Absent a specific indication or assertion to the contrary, we generally presume that pretrial hearings are nonevidentiary. See Vernco Constr., Inc. v. Nelson, 460 S.W.3d 145, 150 (Tex. 2015); Michiana Easy Livin' Country, Inc. v. Holten, 168 S.W.3d 777, 783 (Tex. 2005). However, if the proceeding's nature, the trial court's order, the party's briefs, or other indications show that an evidentiary hearing took place in open court, then a complaining party must present a record of that hearing to establish harmful error. Vernco, 460 S.W.3d at 150. Without a complete reporter's record of an evidentiary hearing, it is presumed that the omitted evidence supports the trial court's judgment. See, e.g., Schafer v. Conner, 813 S.W.2d 154, 155 (Tex. 1991) (per curiam); King's River Trail Ass'n, Inc. v. Pinehurst Trail Holdings, L.L.C., 447 S.W.3d 439, 449-51 (Tex. App.—Houston [14th Dist.] 2014, pet. denied); Mason v. Our Lady Star of the Sea Catholic Church, 154 S.W.3d 816, 819 (Tex. App.—Houston [14th Dist.] 2005, no pet.). As an initial matter, then, we must determine whether the record indicates that the hearing was evidentiary or nonevidentiary. See Vernco, 460 S.W.3d at 150-51; Michiana, 168 S.W.3d at 783.

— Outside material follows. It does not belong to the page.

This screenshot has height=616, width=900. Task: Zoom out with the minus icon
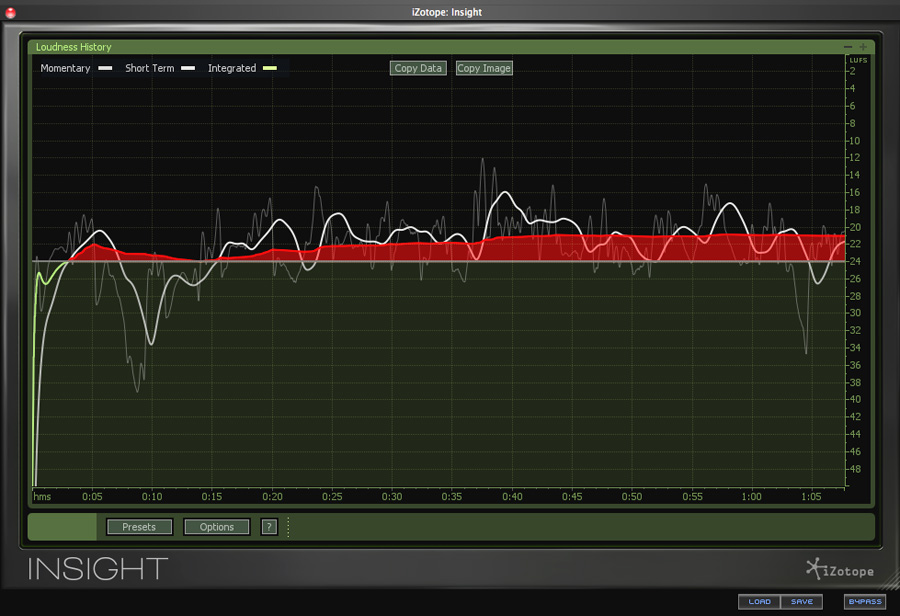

The record reflects that the purpose of the December 20, 2013 hearing was to enable the trial court to determine Clevenger's request for amicus attorney's fees under the Texas Family Code. See Tex. Fam. Code § 107.023. The reasonableness of an attorney's fee is an issue of fact that must be supported by evidence. Russell v. Russell, 478 S.W.3d 36, 48 (Tex. App.—Houston [14th Dist.] 2015, no pet.); Vazquez v. Vazquez, 292 S.W.3d 80, 86 (Tex. App.—Houston [14th Dist.] 2007, no pet.). The trial court's February 2014 judgment for amicus attorney fees reflects that all parties appeared on December 20, 2013, and the court, "after reading and considering the pleadings, and reviewing the evidence and argument of Counsel," granted Clevenger's request for attorney's fees and allocated the fees among the parties. To support the assertion that no evidentiary hearing was held, David Jr. cites only to a representation to that effect made by David Sr.'s counsel during the October 12, 2016 hearing. In contrast, Clevenger—who attended the December 20, 2013 hearing—stated that he submitted evidence of his fees and testified concerning his hourly rate. Further, the clerk's record does not contain any evidence filed by Clevenger that would support either an award of $22,910.00 in fees or the trial court's unequal allocation among the parties. Taken together, these considerations are sufficient show that the December 20, 2013 hearing was evidentiary. See Vernco, 460 S.W.3d at 150-51.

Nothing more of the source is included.